Childhaven is a nonprofit organization that serves children (0–13 years) and their families who have experienced adversity and trauma in King County, Washington, United States. The agency runs several programs: Early Learning, Counseling Services, Developmental Therapies, and Wraparound Support. Childhaven provides support through a Healing Centered Framework that embeds relational health, trauma-informed care, and social justice in all places in which children and families live, learn, and play.

The agency encompasses three branches: the Broadway Branch in First Hill, the Eli Creekmore Memorial Branch in Burien, and the Patrick L. Gogerty Branch in Auburn. In addition to other in-state organizations, agencies in South Carolina and Calgary have imitated Childhaven's model.

== History ==
Childhaven was founded in 1909 by the Reverend Mark A. Matthews. Its original name was Seattle Day Nursery, and at the time it was one of only 50 child-care centers in the U.S. The agency's original nursery building was constructed in 1921 in Seattle's First Hill neighborhood; today, the site is home to Childhaven's Broadway Center, which was completed in 2004 thanks to the Capital Campaign, which raised $15.5 million.

In 1965 Childhaven was the first organization to bring Head Start to the west coast, providing a year-round preschool program to help prepare young children for school.

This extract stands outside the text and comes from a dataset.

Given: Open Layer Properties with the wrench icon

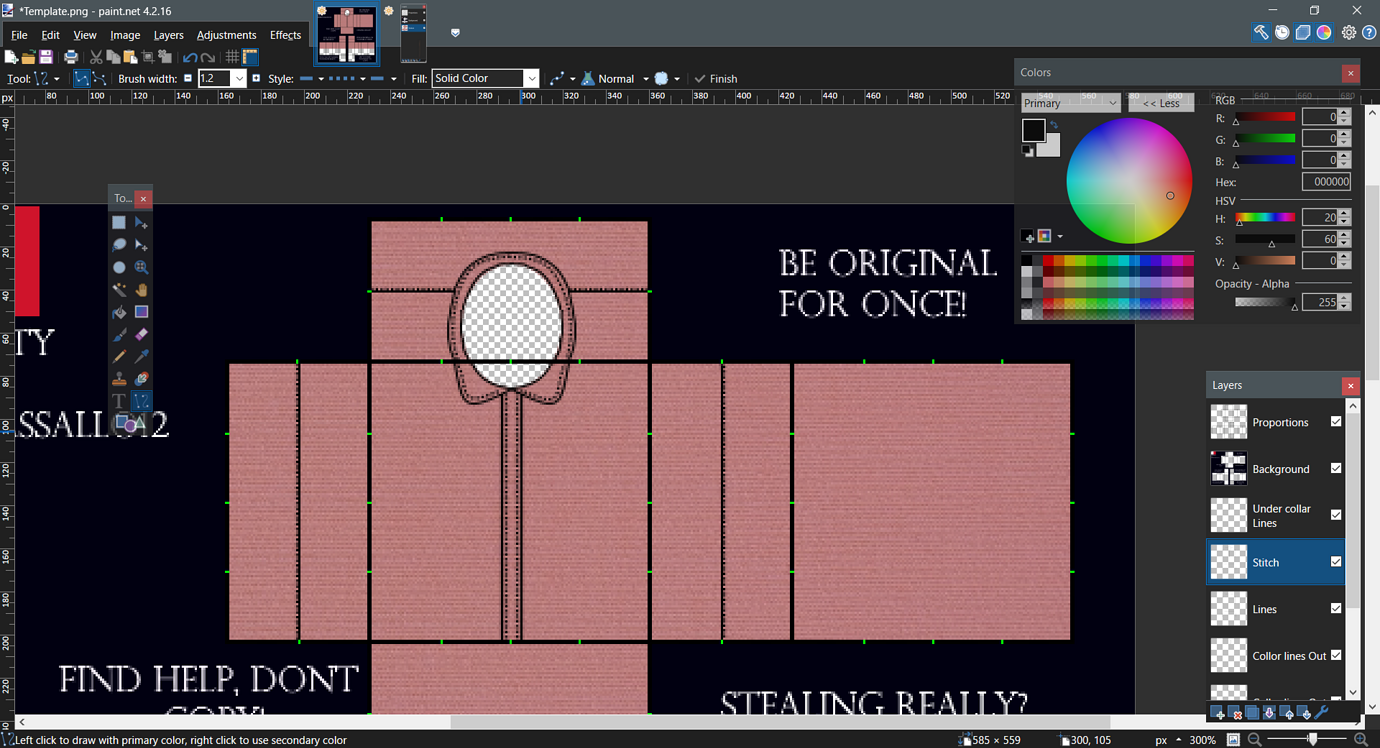Looking at the screenshot, I should point(1322,712).
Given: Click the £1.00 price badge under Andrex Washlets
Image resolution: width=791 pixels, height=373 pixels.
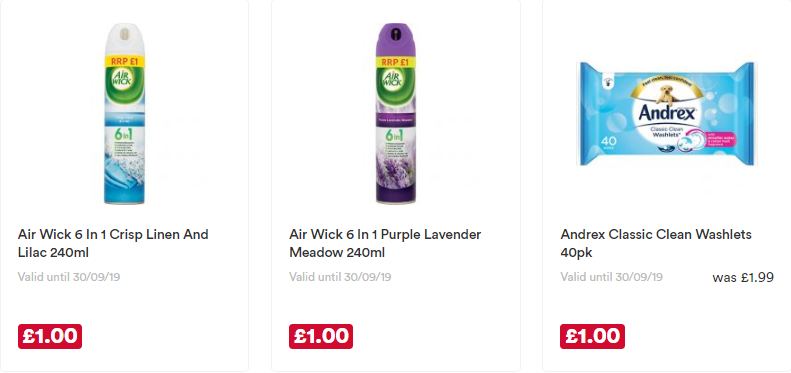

Seattle Day Nursery's name and purpose transformed following a shift in leadership that started in 1973. That year, Patrick Gogerty became the organization's executive director, and he soon changed its focus, establishing the Therapeutic Child Care Program in 1977 with 10 children. This occurred two years before Washington state made the reporting of child abuse mandatory. Under Gogerty's guidance, the agency began to garner national acclaim; in 1984, it was featured in Life magazine. The following year, Seattle Day Nursery was formally renamed Childhaven.

That same year, Congress threatened to cut off Childhaven's funding. Gogerty enlisted the help of his friend Rep. Jim McDermott, who brought the Life article to a House session and told the story of a specific child the agency had rescued. Persuaded, Congress continued to provide funding for Childhaven's work. Before Gogerty retired in March 1998, The Seattle Times published an editorial lauding his achievements; its headline was "Fighting for Kids Unable to Fight for Themselves."

Childhaven celebrated its centennial in 2009.